Hi and welcome to the chiari forum.

First, unless u get a dx of brain slump, u do not know that ur surgery failed...u mail be dealing with EDS issues like the dr said,Have u followed up on that?I know that u do not have the results u wanted, but there r so many things that can happen, including dealing with related conditions u may not have been aware of b4...or is new post op.

Failure of PFD is if the surgery did not restore the CSF flow...which is the primary reason for surgery....restore the flow to help lessen the possibility of a syrinx forming and lessen the severity of symptoms....but it is  not a cure or a fix.

Do u know if the drs used a  dura patch ...if so depending if it was nething but ur own skin u could have rejection issues with EDS.....

In recent MRI's what is the result?.....have u had a full spine MRI to rule out tethered cord, a syrinx, ....have they ruled out cerebral ptosis?....
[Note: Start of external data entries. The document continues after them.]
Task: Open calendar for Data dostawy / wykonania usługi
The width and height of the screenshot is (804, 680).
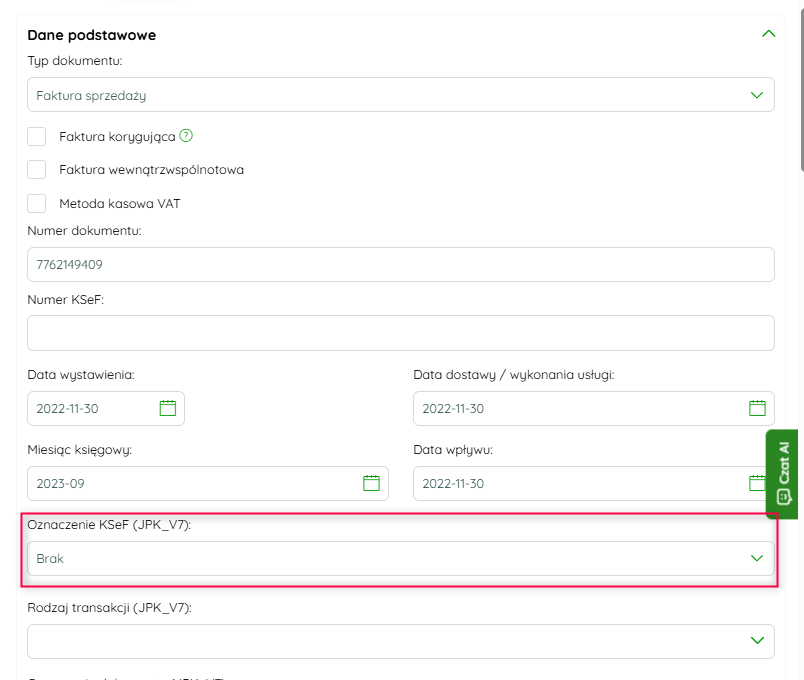Action: tap(757, 408)
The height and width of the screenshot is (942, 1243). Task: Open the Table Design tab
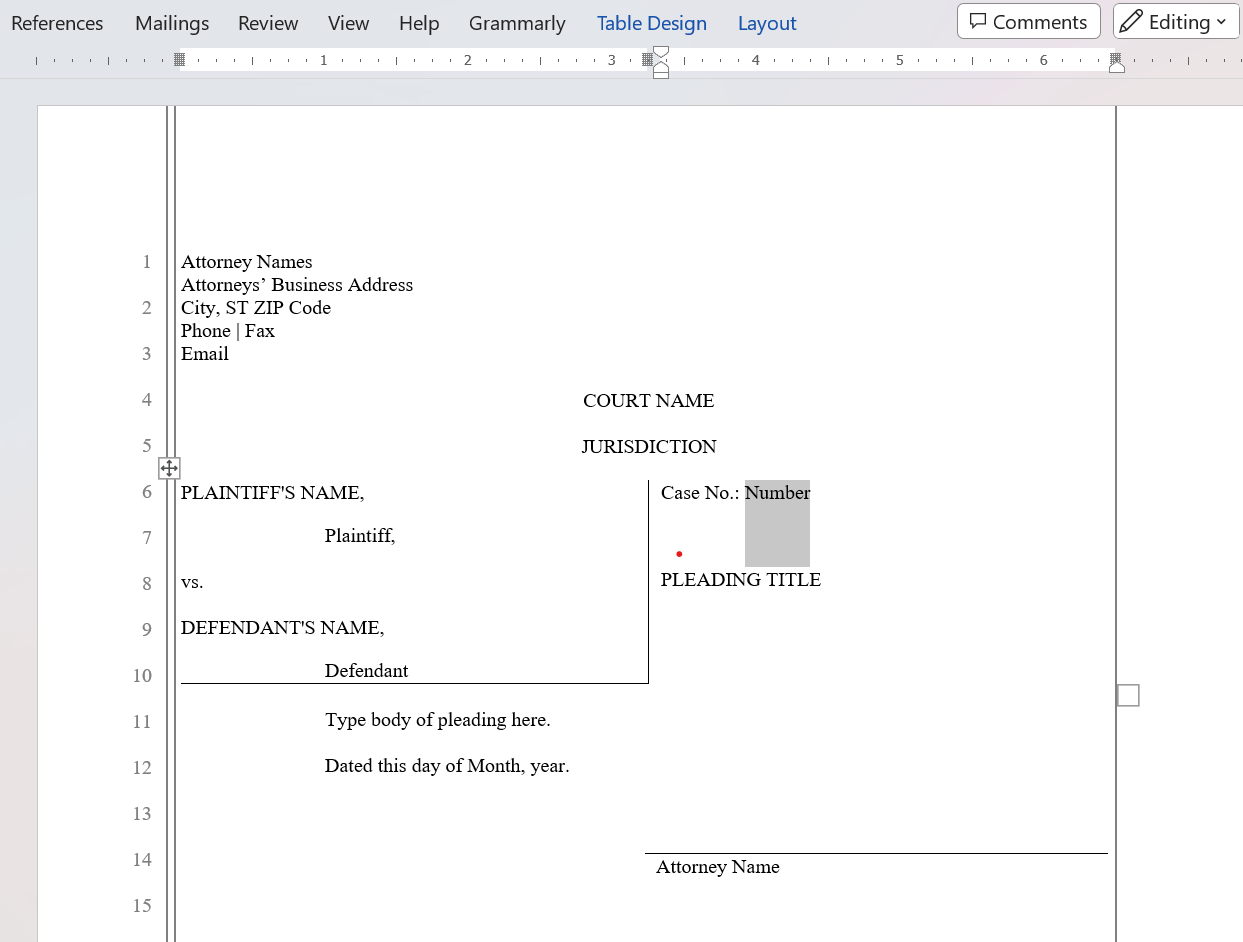coord(651,23)
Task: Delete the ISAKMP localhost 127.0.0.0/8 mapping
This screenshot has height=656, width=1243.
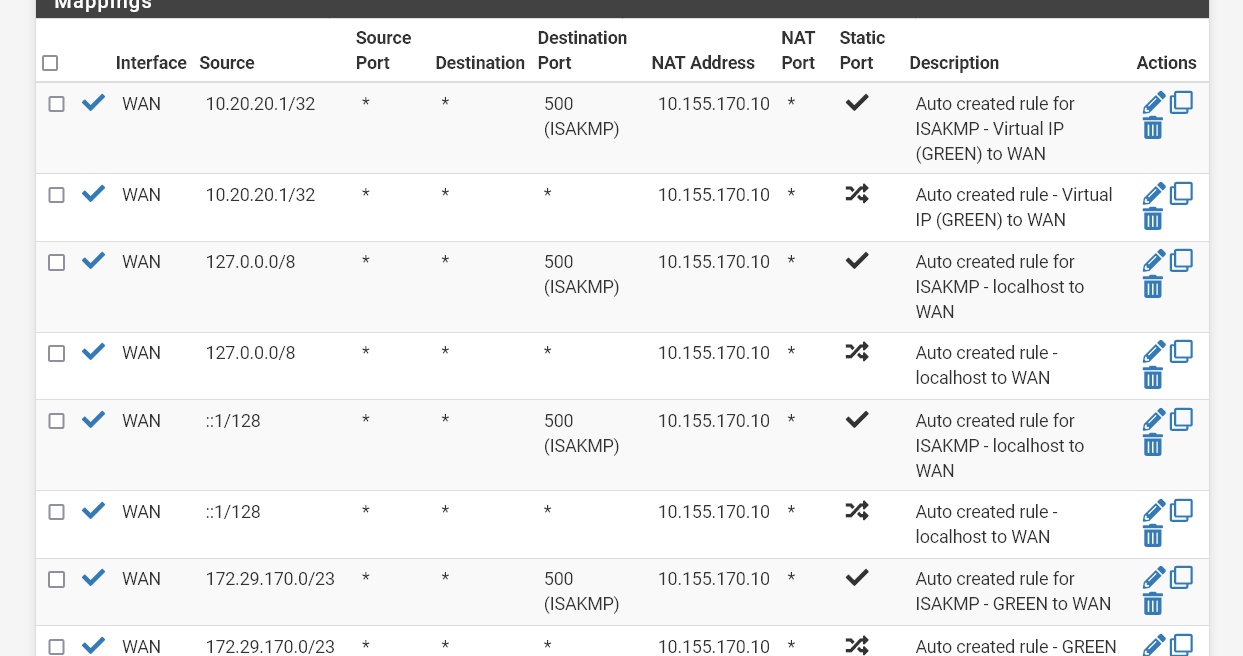Action: (x=1153, y=287)
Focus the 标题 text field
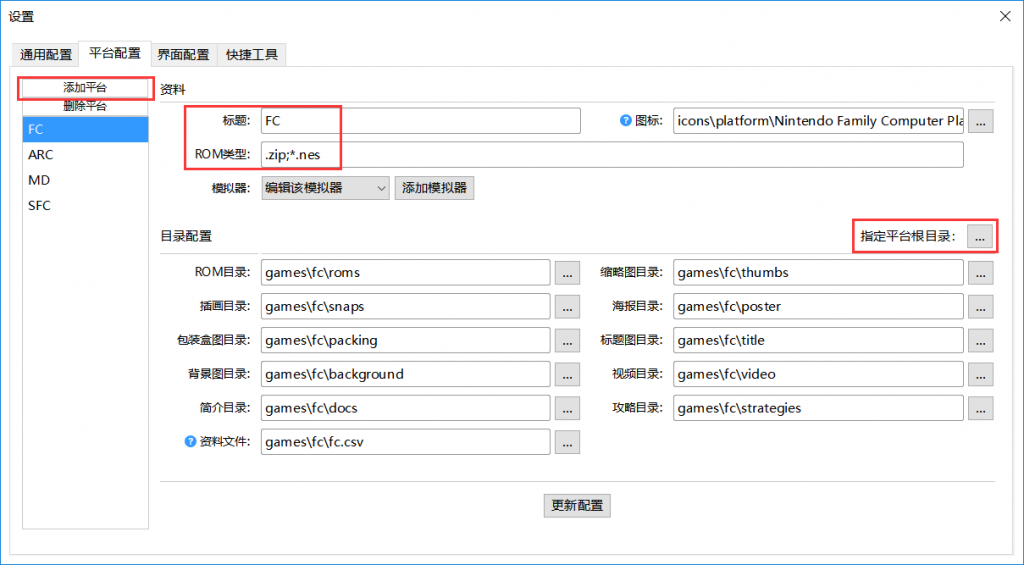This screenshot has height=565, width=1024. (x=420, y=121)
Having the right dr is key, like Carolyn mentioned, and will be to get this figured out as well....but, all I want to point out is, ur PFD may not have failed, but u may have other issues as a result....which is not uncommon to happen.

Hang in there,
"selma"

Hello and Welcome

In answer to your question...yes, many of us are going through the same thing to one extent or another. It sounds like you NS was not a Chiari specialist? That would be my recommendation, see if there is one in your area and see if you can get him to take a look at your scans.
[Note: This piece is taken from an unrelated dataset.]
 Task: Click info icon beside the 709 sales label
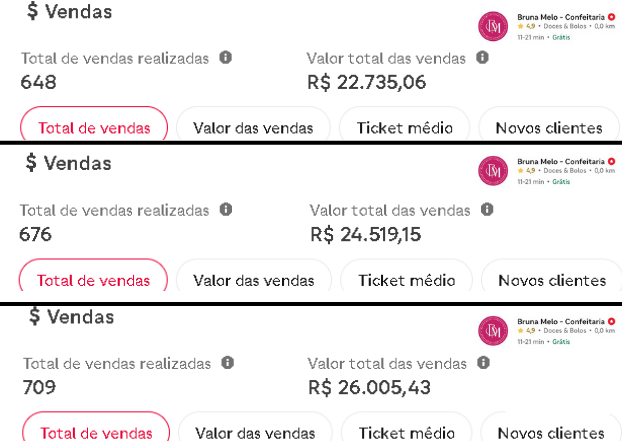227,362
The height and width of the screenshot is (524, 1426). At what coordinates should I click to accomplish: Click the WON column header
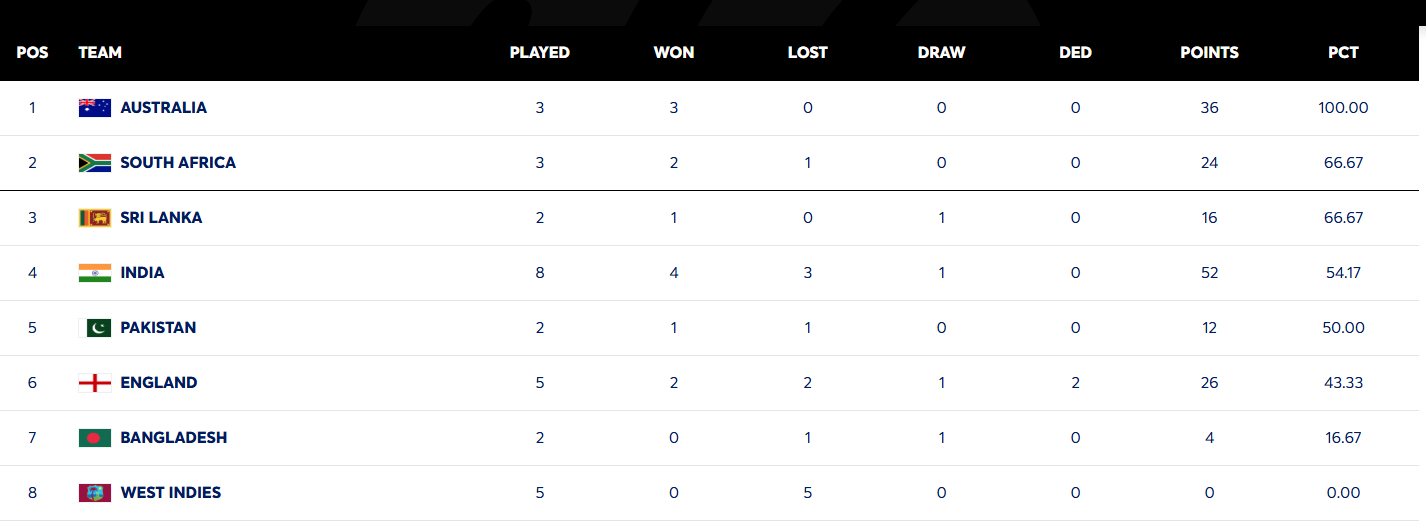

When I was told that I should have surgery, my NS made it very clear that the surgery was not a cure and that the only thing he could guarantee is that it would stop the progression. There was no way to know for sure if I would even get better. At that point I had only more to lose by waiting so I went ahead and did it. I am now almost a year post op and I have seen improvements but I still feel like I am fighting the battle. One thing we have in common is that it took a long time to get dx'd and our symptoms were allowed to progress. I think this makes a big difference on how much recovery is made after the surgery, sometimes the nerve damage can't be completely repaired.

At about your stage I went back to my NS feeling upset b/c I hadn't seen the changes I had hoped for and on top of that, I was dealing with chronic body pain (more than b4). He reminded me of what he told me pre-op that they couldn't guarantee improvement and also he said that it could take up to two years to see the full benefits. At about 8 months I did notice some more small improvements which gave me a little hope.
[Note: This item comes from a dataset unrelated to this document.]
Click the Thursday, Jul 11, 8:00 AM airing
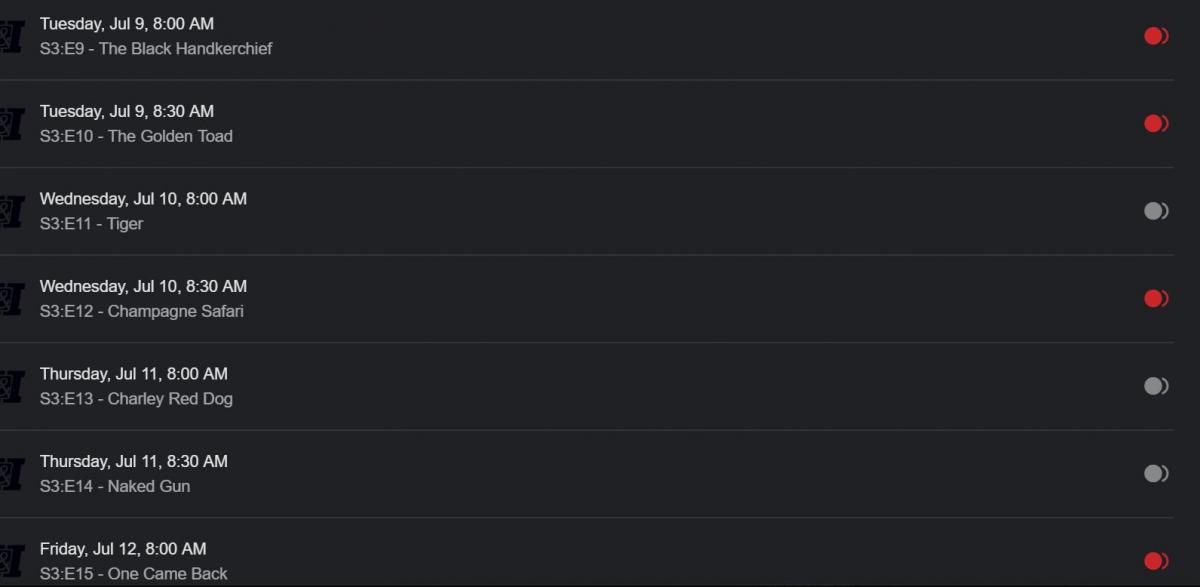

I know that it is a raw deal to go through brain surgery and then still be battling with a lot of the same symptoms. But if you have another consult with a NS and they assure you that everything is how it should be then I would encourage you to seek some type of rehabilitation. I am in the process of that now and even if it doesn't end up helping me, it is a blessing to have such caring people around me who really want to help.

I'm sorry to hear that this has been such a trial for you...10 years!! That is a long time!

You have found the right place though...I'm sure there are many of us here that will share our stories and you won't feel alone.

Hang in there..
Carolyn

I am sorry that you are going thru so much.  We all go thru the Chiari run around.  We are told that tiny little herniation, you had it your whole life it couldnt be causing your symptoms.  The best advice is look here on the forum for a true Chiari specialist and go see him.  Be advised you may have to travel.  I travel 2 hours to see mine but it makes all  the difference in the world to find a doctor who understands this condition.  I havent had surgery yet, more than likely will be in January.  Others who have had it will chime in shortly and let you know their experiences.  Good luck to you and here you will have all the support and info that you need.